Before NIES, Circuit Judge, BALDWIN, Senior Circuit Judge, and PAULINE NEWMAN, Circuit Judge.


This appeal is from the decision of the Armed Services Board of Contract Appeals, ASBCA Nos. 27931 and 28434, upholding the termination of Monaco Enterprises, Inc., for default under contract No. DACA21-79-C-0124. We modify the decision and remand for determination of termination for convenience damages.


We are unpersuaded by Monaco's arguments that the findings by the board are unsupported that the government had sufficient grounds, apart from Monaco's "constructive abandonment," for terminating the subject contract. However, even where technically the government has such a right, that right must not be exercised in a manner which is arbitrary or capricious or represents an abuse of discretion. Darwin Constr. Co. v. United States, 811 F.2d 593, 598 (Fed. Cir. 1987).

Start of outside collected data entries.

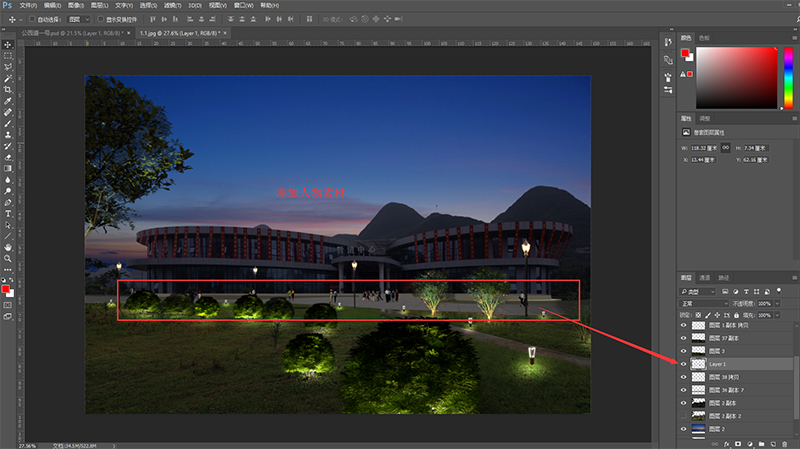
Task: Select the Zoom magnifier tool
Action: pyautogui.click(x=8, y=258)
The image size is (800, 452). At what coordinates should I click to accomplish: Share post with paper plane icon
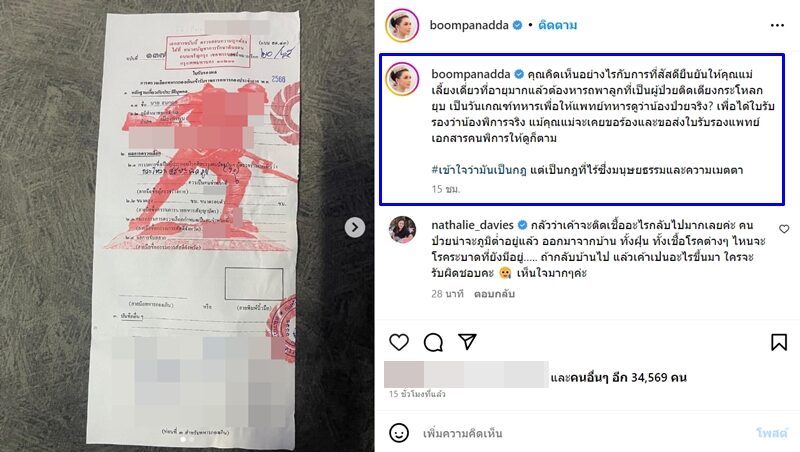click(467, 342)
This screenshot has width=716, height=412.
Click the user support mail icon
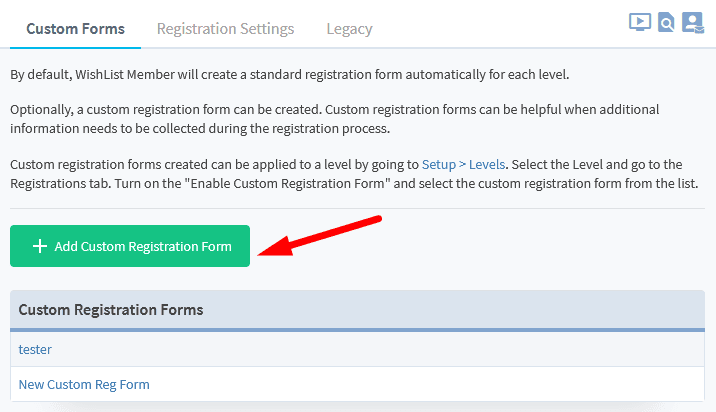click(x=692, y=22)
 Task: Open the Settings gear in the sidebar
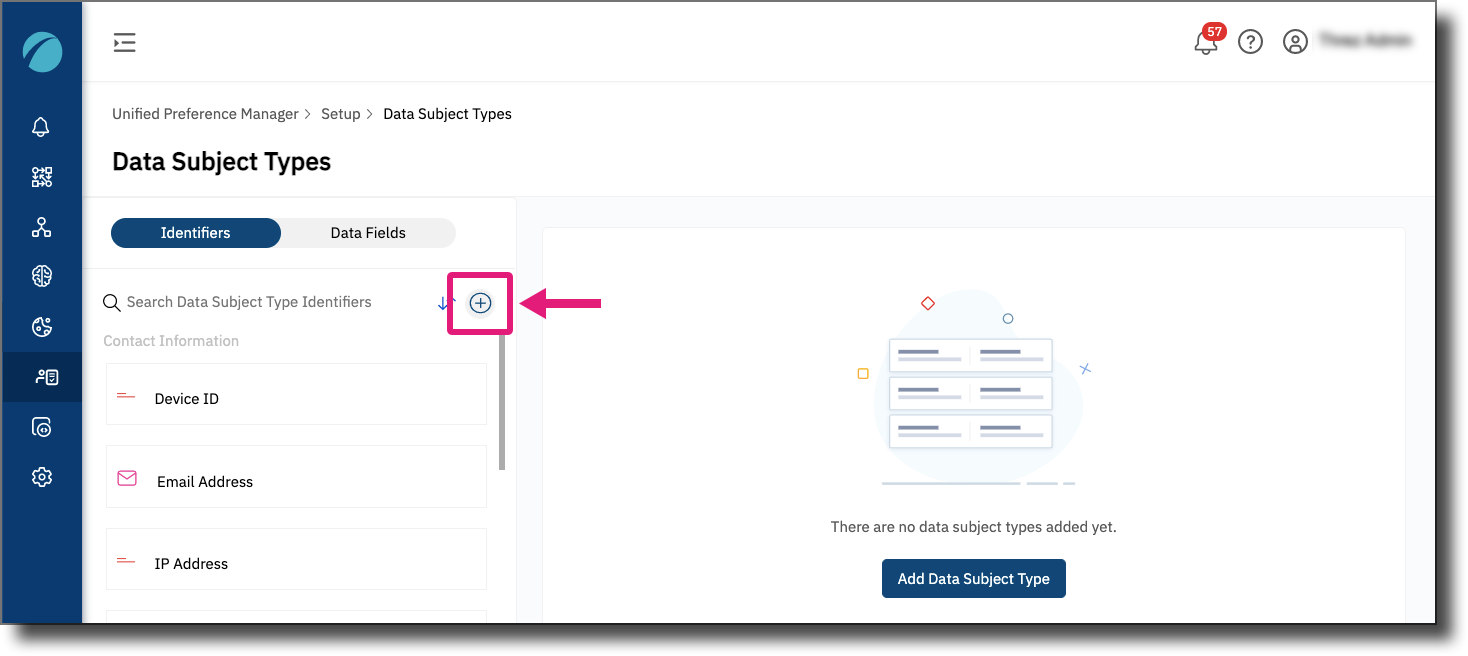pyautogui.click(x=41, y=477)
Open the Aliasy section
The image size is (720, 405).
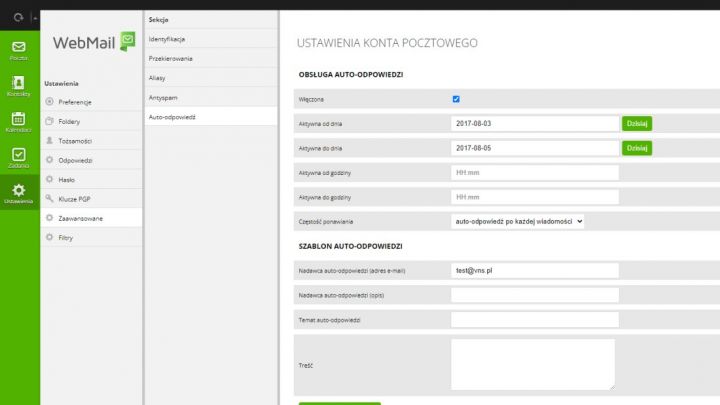(160, 77)
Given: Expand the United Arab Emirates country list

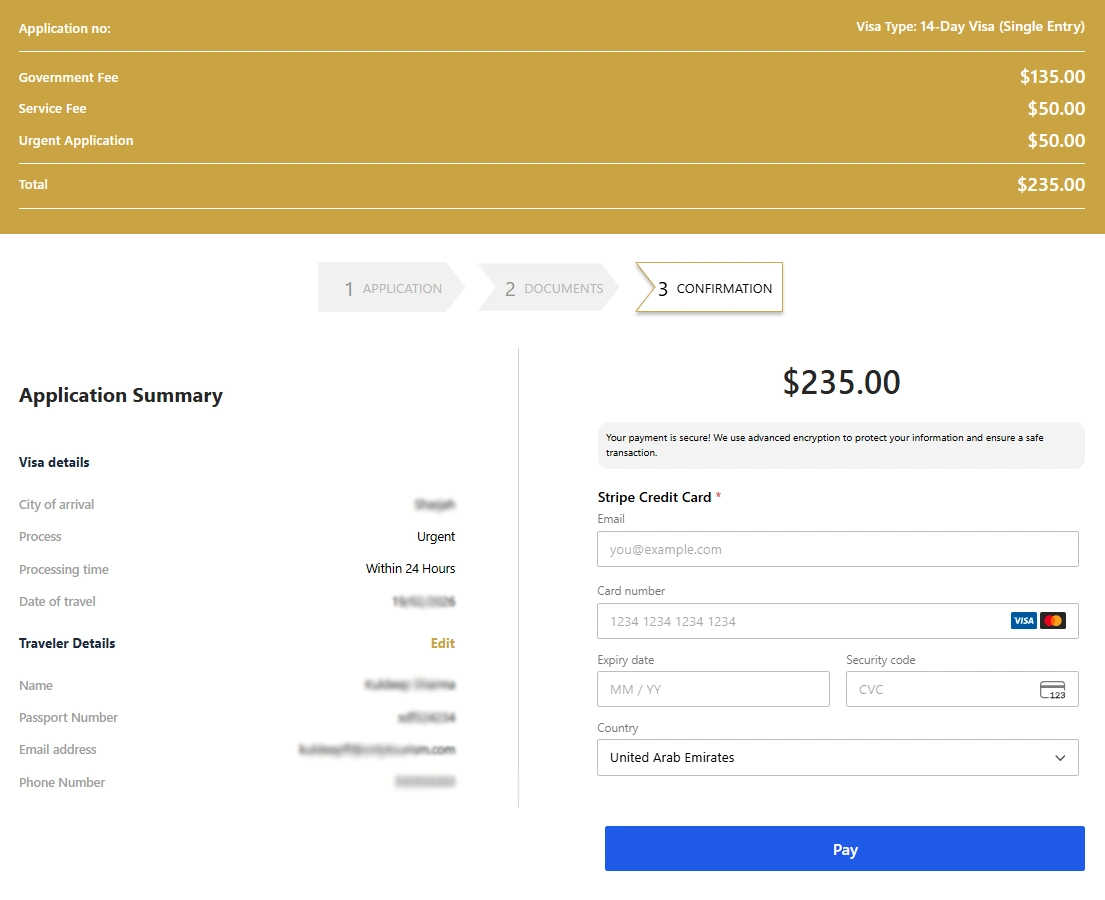Looking at the screenshot, I should [838, 757].
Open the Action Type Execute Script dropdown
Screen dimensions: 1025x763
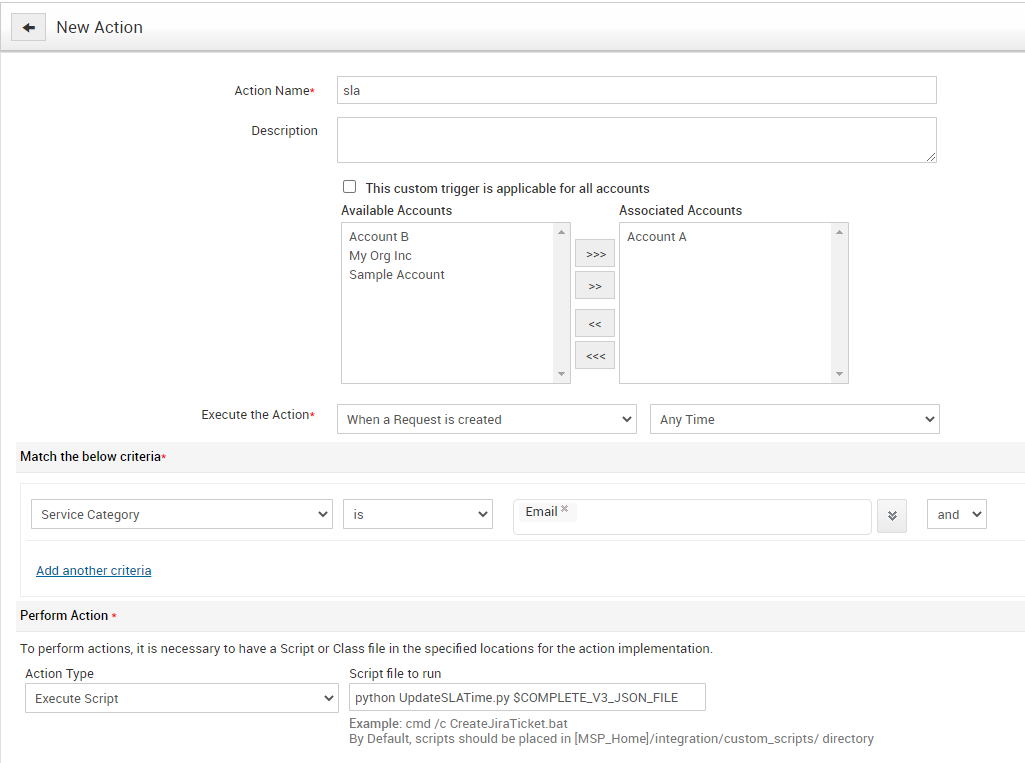(x=181, y=698)
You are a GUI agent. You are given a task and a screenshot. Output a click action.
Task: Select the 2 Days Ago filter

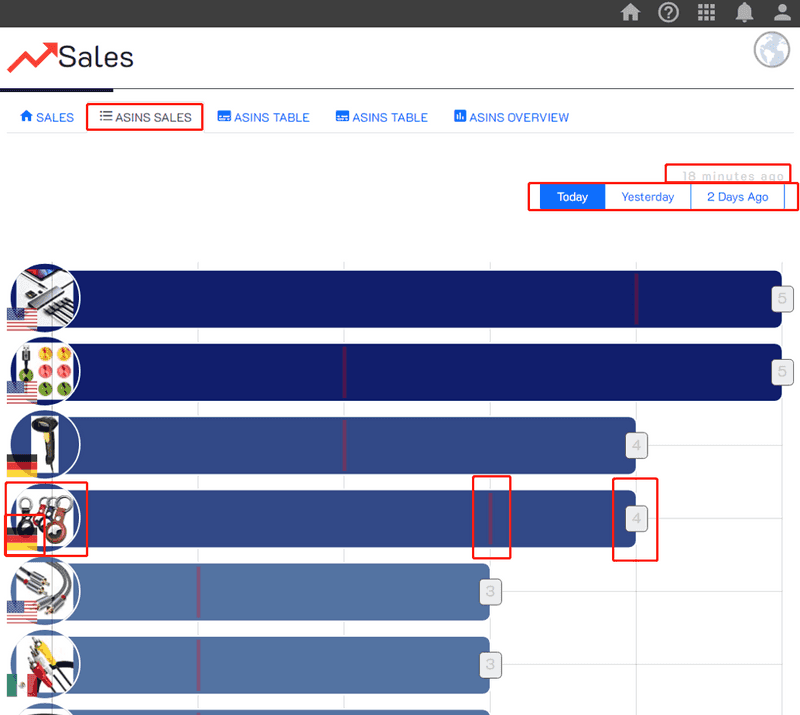(x=737, y=197)
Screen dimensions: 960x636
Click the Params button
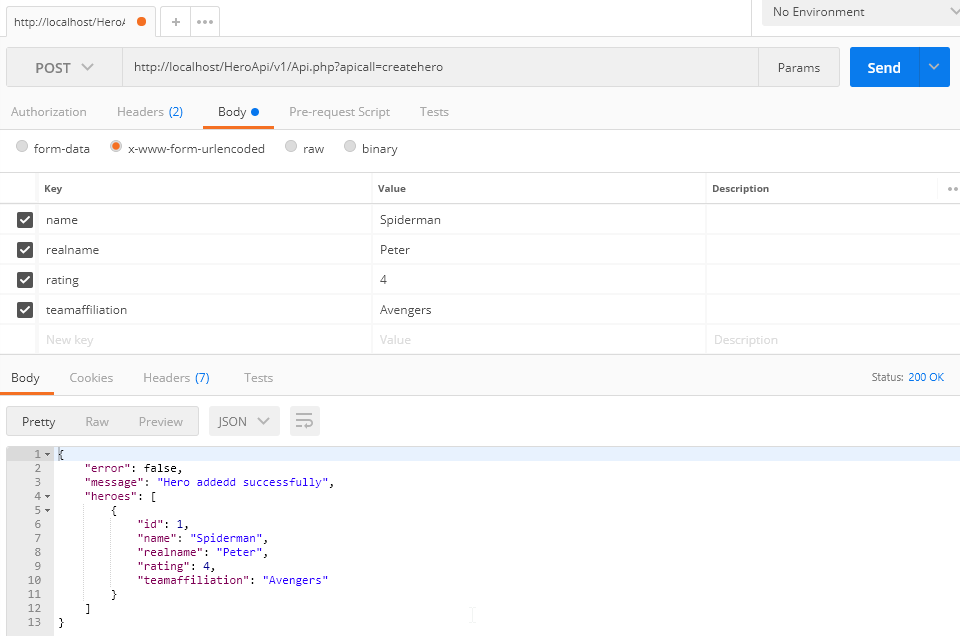point(799,68)
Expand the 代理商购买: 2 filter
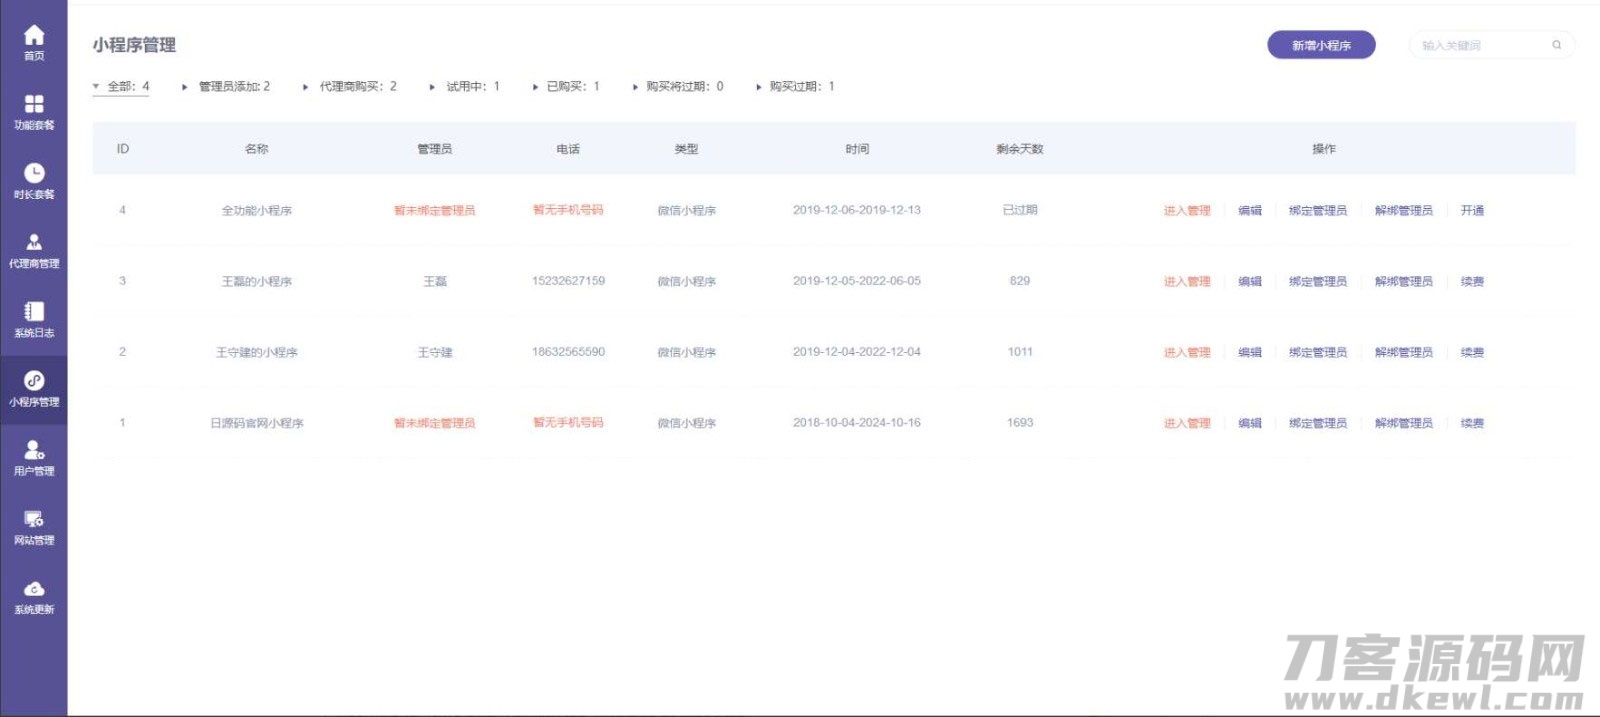1600x717 pixels. [357, 87]
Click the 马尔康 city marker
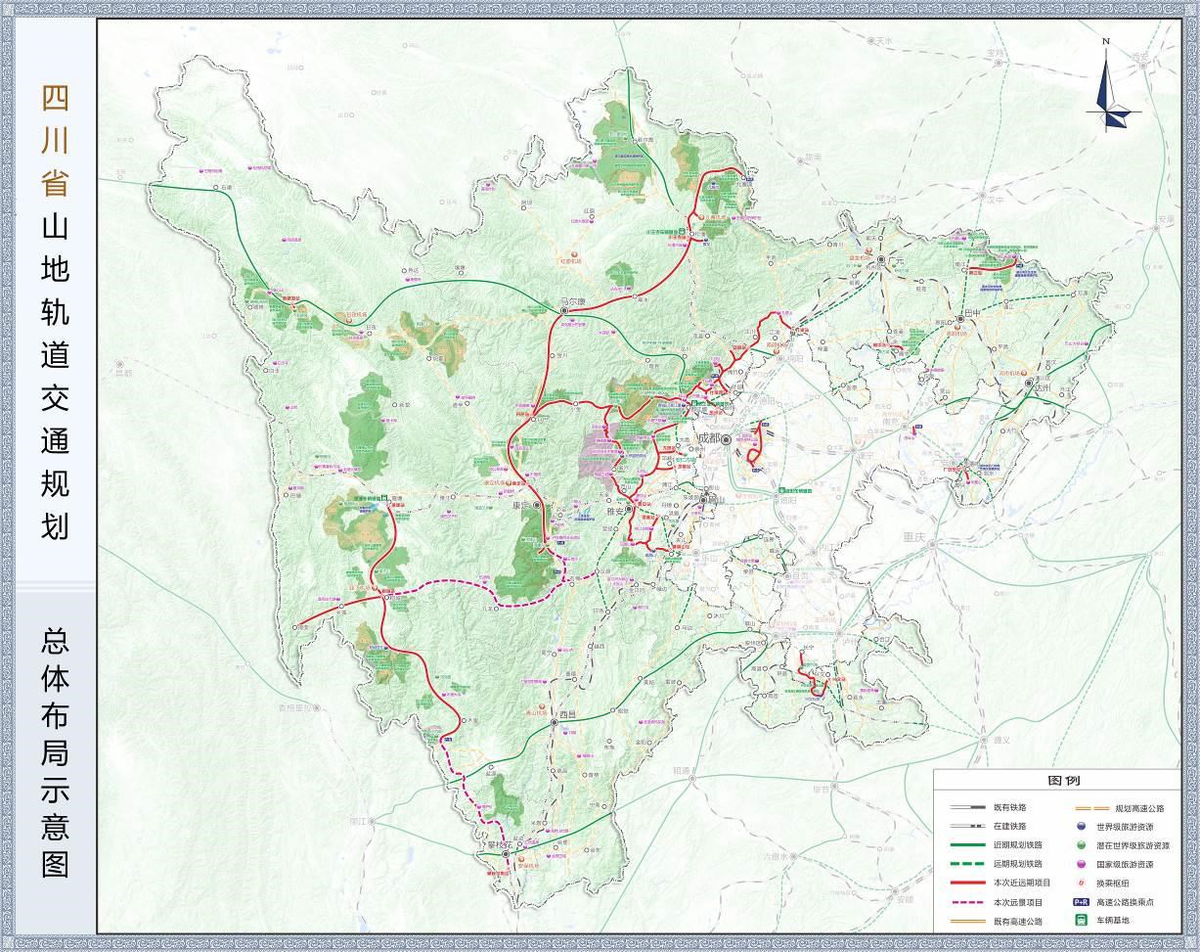Viewport: 1200px width, 952px height. pyautogui.click(x=564, y=311)
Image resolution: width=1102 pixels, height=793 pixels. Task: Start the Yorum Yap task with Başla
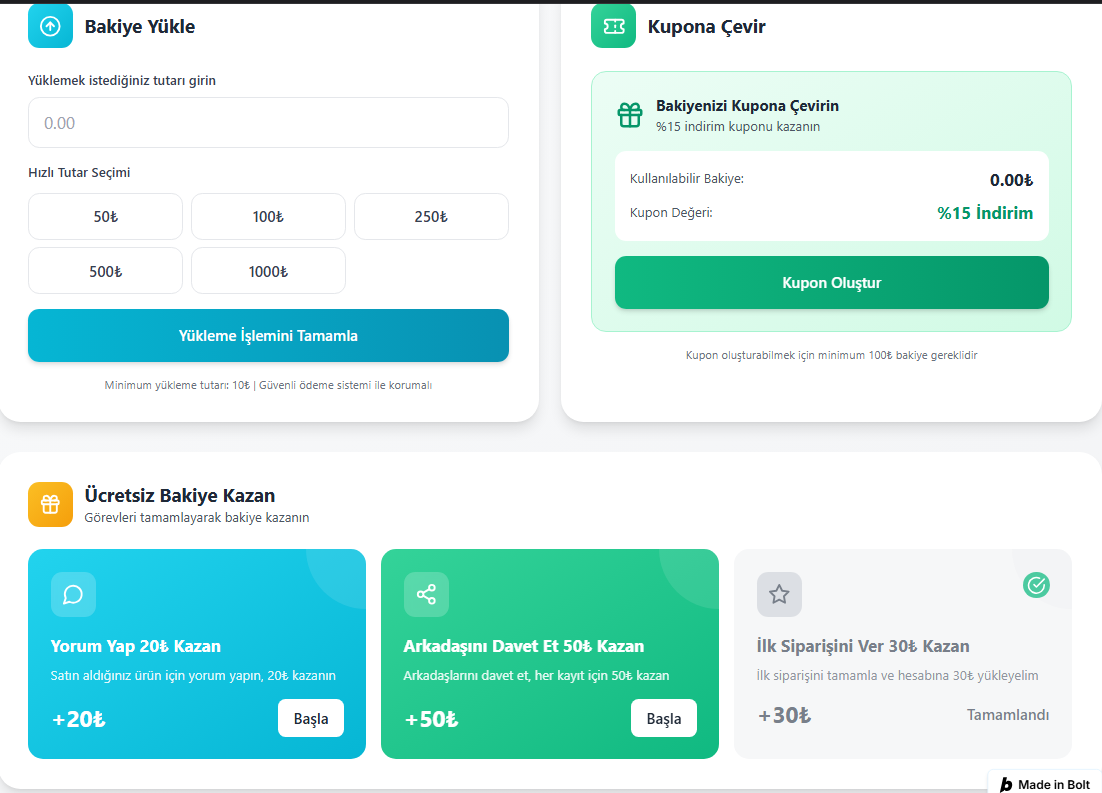click(310, 719)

Here, the board erred by concluding that evidence of Monaco's "failure to prosecute the work diligently, so as to assure its timely completion" and evidence of "failure to make progress" suffices to support an inference of "constructive abandonment". Particularly where a contractor is terminated in advance of the contract performance date, the contracting officer must not only have solid evidence that timely performance is beyond the contractor's reach but also that the contractor could not complete the work. See, e.g., Manhattan Lighting Equip. Co., BCA (CCH) 60-1 p 2646 at 13,120 (1960). If the contractor intends and is able to continue performance, albeit untimely, the penalty of delay damages is available and should be considered as an alternative to the penalty of termination for default.

This leaves as the only grounds supporting the government's termination for default Monaco's failure to complete the project within the allotted time limits. We conclude from the evidence that it was an abuse of discretion here to terminate Monaco for default inasmuch as there is no showing that the contractor was unable or unwilling to perform, that the work was urgently needed, or even that a substitute contractor was likely to complete the system more expeditiously. See DAR 18-618.4(a) (iii) (codified at 32 C.F.R. 18-618.4 (1982)). Indeed, the board's finding that the "time required for another contractor to complete the work would compare favorably with the time required for completion by Monaco" virtually negates that another would be more expeditious. See Darwin, 811 F.2d at 598-99. Moreover, other contractors on similar EMCS projects were not terminated for default despite having been given 300 plus more days than the period given to Monaco.


Costs are awarded to appellant.

PAULINE NEWMAN, Circuit Judge, concuring in the result, based on the impossibility of performance of the original specifications, and the agency's tardy and inadequate response thereto.